#### [Short exercise]
Please write out every line of the material below word for word, omitting the pictures.

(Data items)
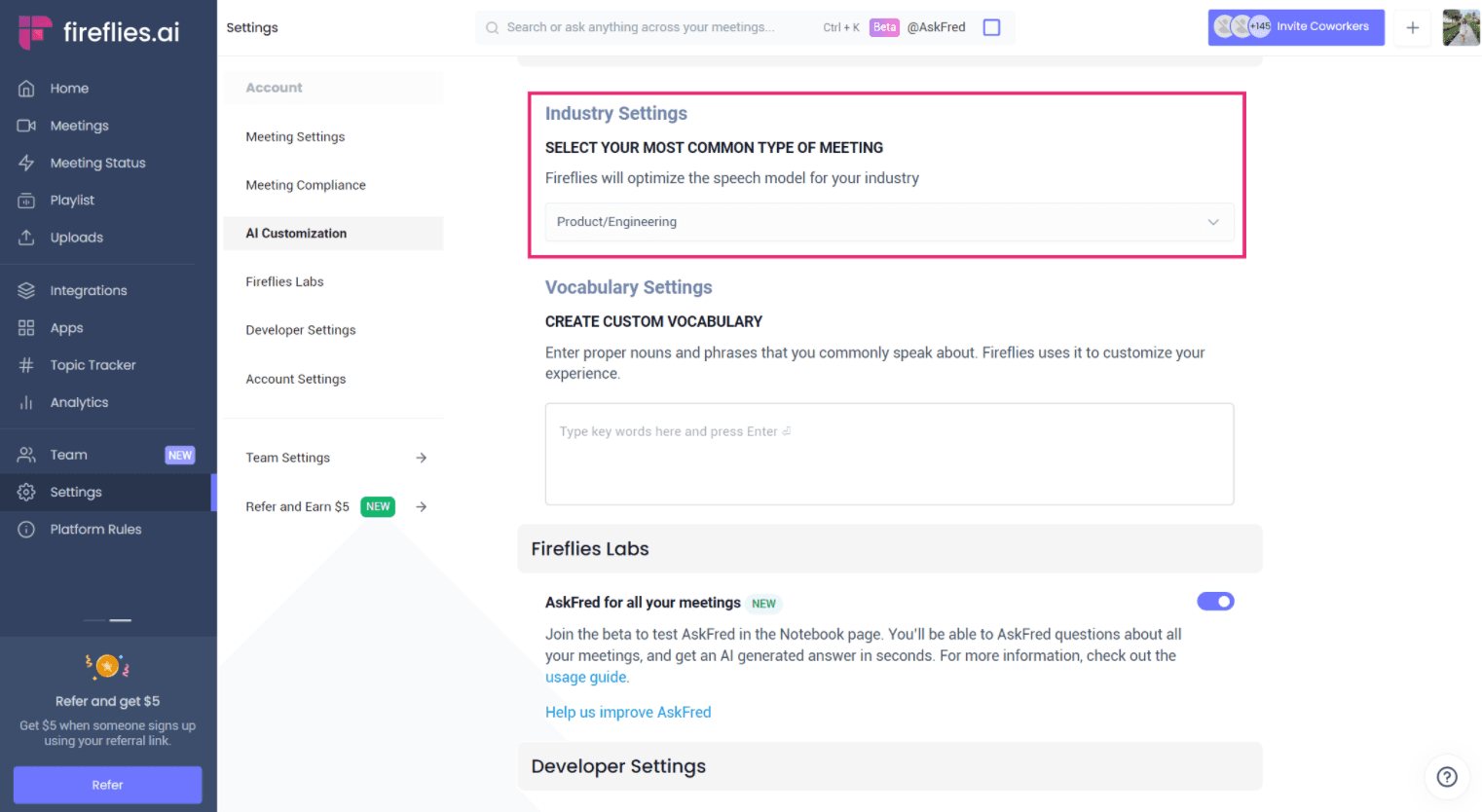Toggle AskFred for all your meetings
The image size is (1482, 812).
[x=1215, y=601]
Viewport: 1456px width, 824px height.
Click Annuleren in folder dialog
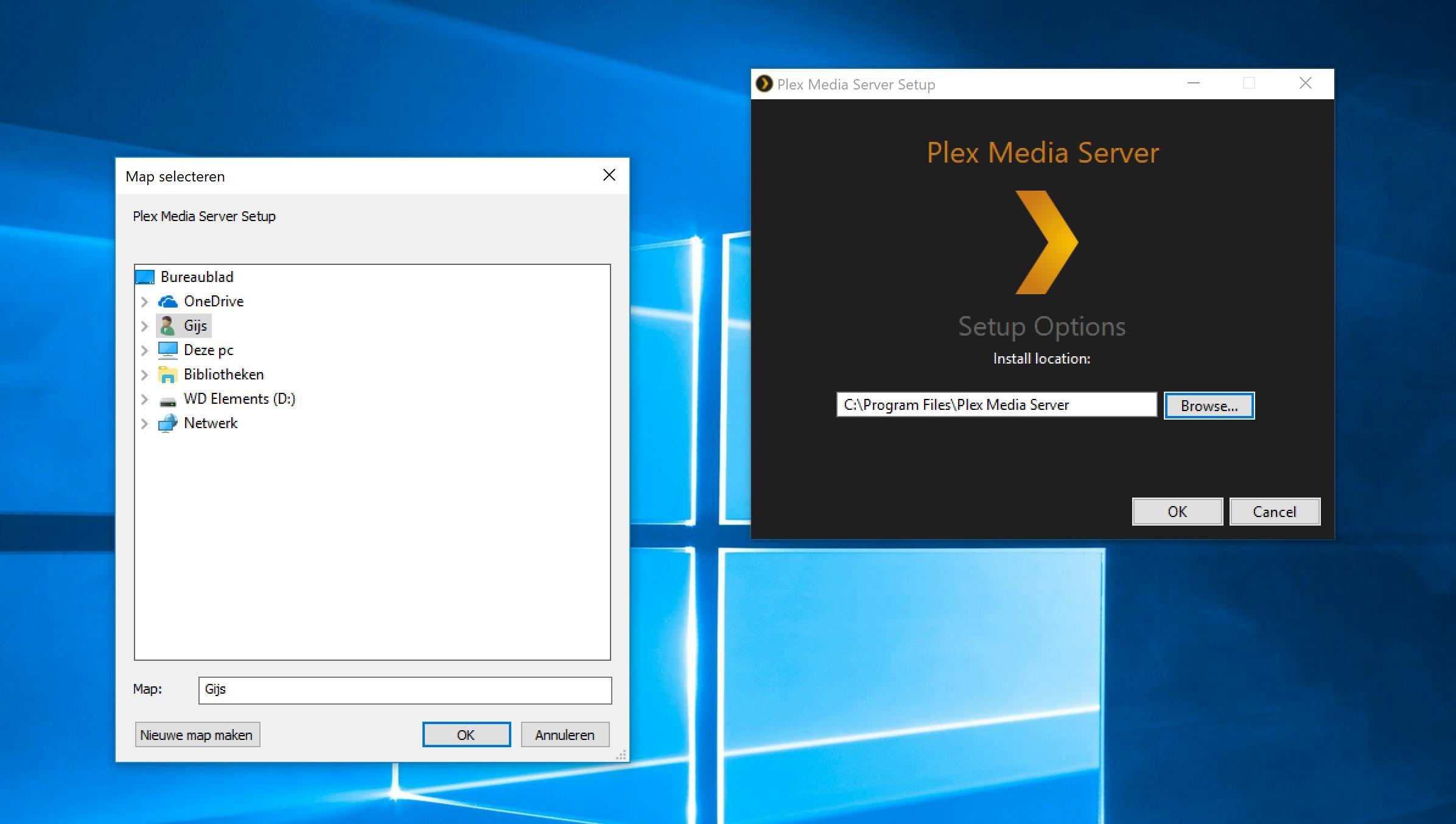pyautogui.click(x=564, y=734)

#### [Solution for this exercise]
Toggle AskFred for all your meetings
The image size is (1482, 812).
[x=1215, y=601]
Viewport: 1456px width, 824px height.
Click Annuleren in folder dialog
pyautogui.click(x=564, y=734)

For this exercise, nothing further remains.